Combustion of $C{H}_4$-

$\underset{\text{1 vol.}}{C{H}_4}+2O_2⟶\underset{\text{1 vol.}}{C{O}_2}+2H_{2}O$

Combustion of $C_2{H}_4$-

$\underset{\text{1 vol.}}{C_2{H}_4}+3O_2⟶2\underset{\text{2 vol.}}{C{O}_2}+2H_{2}O$

Let $V$ litre be the volume of $C{H}_4$ in the mixture.

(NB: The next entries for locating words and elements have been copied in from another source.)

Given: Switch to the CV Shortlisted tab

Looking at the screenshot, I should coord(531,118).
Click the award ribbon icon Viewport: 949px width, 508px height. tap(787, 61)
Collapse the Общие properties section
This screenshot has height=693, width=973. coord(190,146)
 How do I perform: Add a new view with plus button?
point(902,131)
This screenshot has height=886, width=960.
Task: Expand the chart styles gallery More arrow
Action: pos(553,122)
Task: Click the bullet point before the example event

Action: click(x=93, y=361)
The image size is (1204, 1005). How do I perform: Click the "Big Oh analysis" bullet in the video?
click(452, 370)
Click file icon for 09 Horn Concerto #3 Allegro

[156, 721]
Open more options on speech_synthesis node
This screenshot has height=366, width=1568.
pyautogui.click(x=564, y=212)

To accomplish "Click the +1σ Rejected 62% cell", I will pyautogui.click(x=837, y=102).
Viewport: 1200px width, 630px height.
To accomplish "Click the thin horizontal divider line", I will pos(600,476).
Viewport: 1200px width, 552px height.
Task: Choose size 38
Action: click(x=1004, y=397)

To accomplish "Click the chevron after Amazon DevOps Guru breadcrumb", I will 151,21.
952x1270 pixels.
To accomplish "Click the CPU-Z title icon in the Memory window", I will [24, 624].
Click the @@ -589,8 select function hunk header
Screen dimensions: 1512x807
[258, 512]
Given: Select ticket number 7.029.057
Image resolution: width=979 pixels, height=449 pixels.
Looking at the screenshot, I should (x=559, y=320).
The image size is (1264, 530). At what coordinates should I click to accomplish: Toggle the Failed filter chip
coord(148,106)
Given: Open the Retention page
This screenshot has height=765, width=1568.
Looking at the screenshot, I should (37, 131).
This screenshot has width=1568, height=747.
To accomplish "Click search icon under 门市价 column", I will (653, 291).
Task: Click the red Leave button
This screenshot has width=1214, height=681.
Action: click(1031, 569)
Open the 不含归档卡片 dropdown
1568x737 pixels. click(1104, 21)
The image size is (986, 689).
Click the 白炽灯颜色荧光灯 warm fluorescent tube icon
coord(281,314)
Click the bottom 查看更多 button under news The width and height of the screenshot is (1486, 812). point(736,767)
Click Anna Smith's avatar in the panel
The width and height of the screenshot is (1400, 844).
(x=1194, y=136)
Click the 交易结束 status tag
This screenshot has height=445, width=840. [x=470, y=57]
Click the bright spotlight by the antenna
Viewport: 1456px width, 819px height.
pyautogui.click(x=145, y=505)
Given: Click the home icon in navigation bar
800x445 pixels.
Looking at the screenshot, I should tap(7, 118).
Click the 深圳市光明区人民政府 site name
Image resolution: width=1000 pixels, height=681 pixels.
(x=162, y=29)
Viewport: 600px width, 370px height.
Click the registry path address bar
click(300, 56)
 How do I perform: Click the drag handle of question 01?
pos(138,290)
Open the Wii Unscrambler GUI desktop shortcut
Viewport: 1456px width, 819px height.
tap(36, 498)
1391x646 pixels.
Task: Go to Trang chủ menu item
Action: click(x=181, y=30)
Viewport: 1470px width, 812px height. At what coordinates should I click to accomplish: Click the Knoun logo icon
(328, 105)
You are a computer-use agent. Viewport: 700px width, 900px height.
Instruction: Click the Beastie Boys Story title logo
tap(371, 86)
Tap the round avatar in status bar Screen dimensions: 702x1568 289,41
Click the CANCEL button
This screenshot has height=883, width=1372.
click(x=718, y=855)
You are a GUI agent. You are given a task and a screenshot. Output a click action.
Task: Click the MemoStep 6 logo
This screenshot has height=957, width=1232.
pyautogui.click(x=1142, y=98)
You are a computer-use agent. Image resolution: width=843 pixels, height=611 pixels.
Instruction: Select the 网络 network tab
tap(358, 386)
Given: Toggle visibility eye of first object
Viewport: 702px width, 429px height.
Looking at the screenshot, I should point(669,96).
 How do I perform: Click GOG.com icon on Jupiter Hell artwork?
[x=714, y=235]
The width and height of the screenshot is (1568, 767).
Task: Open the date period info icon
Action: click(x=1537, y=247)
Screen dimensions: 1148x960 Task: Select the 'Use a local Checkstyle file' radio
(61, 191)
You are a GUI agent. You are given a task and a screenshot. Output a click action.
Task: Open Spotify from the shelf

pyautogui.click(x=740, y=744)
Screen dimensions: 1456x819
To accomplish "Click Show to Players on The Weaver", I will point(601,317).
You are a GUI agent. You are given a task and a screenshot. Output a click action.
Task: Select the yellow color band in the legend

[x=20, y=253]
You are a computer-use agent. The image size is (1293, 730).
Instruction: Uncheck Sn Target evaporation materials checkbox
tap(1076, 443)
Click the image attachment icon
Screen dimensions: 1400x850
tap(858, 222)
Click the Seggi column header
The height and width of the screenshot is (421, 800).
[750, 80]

Total volume of mixture $=3.67L\left(\text{Given}\right)$

$\therefore$ Volume of $C_2{H}_4$ in the mixture $=(3.67-V)L$

$\therefore$ Volume of $C{O}_2$ formed during combustion of $C_2{H}_4=V+2(3.67-V)$

But given that the volume of $C{O}_2$ formed during combustion of $C_2{H}_4$ is $6.11L$

$\therefore V+2(3.67-V)=6.11$

$\Rightarrow V=1.23L$

Therefore,

Volume of $C{H}_4$ in the mixture $=1.23L$

Volume of $C_2{H}_4$ in the mixture $=3.67-1.23=2.44L$

Now,

Volume of $C{H}_4$ in $1L$ of mixture $=\frac{1.23}{3.67}$

Volume of $C_2{H}_4$ in $1L$ of mixture $=\frac{2.44}{3.67}$

As we know that volue of $1$ mole of any gas at $25℃$ and $1atm=\frac{22.4}{273}\times 298=24.45L\left[\text{By using charle's law}\right]$

Given that:-

heat of combustion of methane $=-891KJ/mol$

Heat of combustion of ethylene $=-1423KJ/mol$

Heat evolved due to the combustion of $C{H}_4=\frac{1.23\times (-891)}{3.67\times 24.45}=-12.213KJ$

Heat evolved due to the combustion of $C_2{H}_4=\frac{2.44\times (-1423)}{3.67\times 24.45}=-38.694KJ$

$\therefore$ Total heat evolved $=(-12.213)+(-38.694)=-50.907KJ$

Hence the correct answer is $-50.90KJ$.